Né, d’altro canto, la ricorrente si sofferma a spiegare, pur a fronte della ratio che sorregge la decisione, le ragioni per le quali la Corte d’appello si porrebbe in contrasto con le disposizioni normative evocate nella rubrica del motivo, di talché le censure si rivelano generiche ed inosservanti dell’art. 366, primo comma, n. 4, cod. proc. civ. (Cass., sez.

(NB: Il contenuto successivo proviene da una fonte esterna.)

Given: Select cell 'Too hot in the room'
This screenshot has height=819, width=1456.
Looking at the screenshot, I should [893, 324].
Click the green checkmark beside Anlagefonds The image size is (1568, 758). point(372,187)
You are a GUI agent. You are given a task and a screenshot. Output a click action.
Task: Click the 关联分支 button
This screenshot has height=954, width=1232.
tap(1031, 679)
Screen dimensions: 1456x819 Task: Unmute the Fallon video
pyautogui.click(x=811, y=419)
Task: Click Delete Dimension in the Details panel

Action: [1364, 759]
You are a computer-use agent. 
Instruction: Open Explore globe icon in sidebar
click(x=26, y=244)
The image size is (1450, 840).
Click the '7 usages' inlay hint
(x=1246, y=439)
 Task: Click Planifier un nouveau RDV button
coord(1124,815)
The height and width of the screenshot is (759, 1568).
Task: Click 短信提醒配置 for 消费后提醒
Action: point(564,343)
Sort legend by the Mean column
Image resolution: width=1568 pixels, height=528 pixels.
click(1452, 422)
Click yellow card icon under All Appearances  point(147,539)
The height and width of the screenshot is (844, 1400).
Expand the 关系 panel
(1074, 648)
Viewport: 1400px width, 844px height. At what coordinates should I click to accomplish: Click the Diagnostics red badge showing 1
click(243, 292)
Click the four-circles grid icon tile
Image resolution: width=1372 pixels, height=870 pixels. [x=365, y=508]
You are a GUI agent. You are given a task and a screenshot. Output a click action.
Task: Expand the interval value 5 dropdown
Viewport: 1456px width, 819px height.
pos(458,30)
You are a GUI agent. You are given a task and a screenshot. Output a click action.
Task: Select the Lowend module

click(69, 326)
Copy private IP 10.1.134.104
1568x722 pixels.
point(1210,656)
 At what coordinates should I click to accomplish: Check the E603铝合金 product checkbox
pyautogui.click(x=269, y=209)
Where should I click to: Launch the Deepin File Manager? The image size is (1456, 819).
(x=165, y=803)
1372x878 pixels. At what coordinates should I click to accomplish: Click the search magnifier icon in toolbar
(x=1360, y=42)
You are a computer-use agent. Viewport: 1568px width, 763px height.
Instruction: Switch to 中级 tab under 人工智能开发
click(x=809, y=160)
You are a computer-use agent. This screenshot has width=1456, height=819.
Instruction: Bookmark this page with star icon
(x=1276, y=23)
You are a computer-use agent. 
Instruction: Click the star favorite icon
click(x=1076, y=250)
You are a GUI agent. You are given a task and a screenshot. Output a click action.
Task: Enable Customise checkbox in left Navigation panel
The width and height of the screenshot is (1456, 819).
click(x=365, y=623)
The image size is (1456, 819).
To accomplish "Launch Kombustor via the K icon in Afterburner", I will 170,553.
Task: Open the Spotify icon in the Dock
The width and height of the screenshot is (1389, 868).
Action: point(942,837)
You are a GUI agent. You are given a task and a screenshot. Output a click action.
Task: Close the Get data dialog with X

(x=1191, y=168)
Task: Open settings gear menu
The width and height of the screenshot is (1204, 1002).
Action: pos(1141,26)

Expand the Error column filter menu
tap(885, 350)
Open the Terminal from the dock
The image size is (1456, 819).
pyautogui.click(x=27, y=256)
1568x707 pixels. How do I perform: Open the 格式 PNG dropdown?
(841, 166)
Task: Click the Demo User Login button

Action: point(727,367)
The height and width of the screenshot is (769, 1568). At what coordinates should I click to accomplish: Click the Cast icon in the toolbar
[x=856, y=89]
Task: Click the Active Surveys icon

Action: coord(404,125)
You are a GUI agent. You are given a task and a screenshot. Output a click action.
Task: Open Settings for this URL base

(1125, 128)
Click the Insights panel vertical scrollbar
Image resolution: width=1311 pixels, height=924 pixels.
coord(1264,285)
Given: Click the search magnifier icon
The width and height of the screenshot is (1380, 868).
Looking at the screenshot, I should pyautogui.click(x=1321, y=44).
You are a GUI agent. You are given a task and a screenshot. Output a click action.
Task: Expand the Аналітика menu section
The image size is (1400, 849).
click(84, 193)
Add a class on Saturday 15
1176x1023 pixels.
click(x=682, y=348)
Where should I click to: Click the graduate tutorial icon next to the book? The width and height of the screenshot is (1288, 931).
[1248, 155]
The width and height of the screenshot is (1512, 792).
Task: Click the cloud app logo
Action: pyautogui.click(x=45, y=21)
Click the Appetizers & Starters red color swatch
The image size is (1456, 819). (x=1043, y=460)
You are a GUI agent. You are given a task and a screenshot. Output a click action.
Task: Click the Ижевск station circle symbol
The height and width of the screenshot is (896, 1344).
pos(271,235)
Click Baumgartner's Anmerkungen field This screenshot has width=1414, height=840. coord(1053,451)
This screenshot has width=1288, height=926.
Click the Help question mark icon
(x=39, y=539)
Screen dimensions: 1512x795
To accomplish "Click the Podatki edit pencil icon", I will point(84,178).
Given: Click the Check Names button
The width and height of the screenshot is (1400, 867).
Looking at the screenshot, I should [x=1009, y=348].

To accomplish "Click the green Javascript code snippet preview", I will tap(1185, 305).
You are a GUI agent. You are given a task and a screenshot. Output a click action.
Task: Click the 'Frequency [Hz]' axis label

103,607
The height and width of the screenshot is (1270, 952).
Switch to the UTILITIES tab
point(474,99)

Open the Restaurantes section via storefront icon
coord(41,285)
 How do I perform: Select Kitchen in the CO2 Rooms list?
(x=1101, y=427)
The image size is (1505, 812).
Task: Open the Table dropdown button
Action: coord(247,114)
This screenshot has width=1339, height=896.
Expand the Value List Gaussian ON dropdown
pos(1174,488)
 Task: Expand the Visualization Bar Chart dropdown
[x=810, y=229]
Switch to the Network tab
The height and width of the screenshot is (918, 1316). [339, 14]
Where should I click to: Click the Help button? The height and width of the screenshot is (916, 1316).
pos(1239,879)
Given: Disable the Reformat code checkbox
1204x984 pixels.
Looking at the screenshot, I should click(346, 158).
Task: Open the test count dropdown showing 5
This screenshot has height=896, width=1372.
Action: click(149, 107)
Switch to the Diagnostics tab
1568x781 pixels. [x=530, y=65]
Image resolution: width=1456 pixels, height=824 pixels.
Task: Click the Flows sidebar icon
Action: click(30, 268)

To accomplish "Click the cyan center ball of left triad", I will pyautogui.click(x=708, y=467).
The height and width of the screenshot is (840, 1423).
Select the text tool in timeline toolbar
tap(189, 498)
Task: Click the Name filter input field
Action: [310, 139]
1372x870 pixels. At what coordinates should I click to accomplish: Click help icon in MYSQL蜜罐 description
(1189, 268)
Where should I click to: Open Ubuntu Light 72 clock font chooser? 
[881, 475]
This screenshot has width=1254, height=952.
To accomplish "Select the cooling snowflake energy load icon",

U, 28/10/2020, n. 23745).
2) Con il secondo motivo la ricorrente prospetta l’omesso esame delle deposizioni testimoniali da parte della corte d’appello e la sussistenza di un vizio di motivazione ex art. 360, primo comma, n. 5, cod. proc. civ.
Dette disposizioni testimoniali, se esaminate, secondo la prospettazione della COGNOME, avrebbero dovuto indurre il giudice d’appello ad assumere una decisione diversa.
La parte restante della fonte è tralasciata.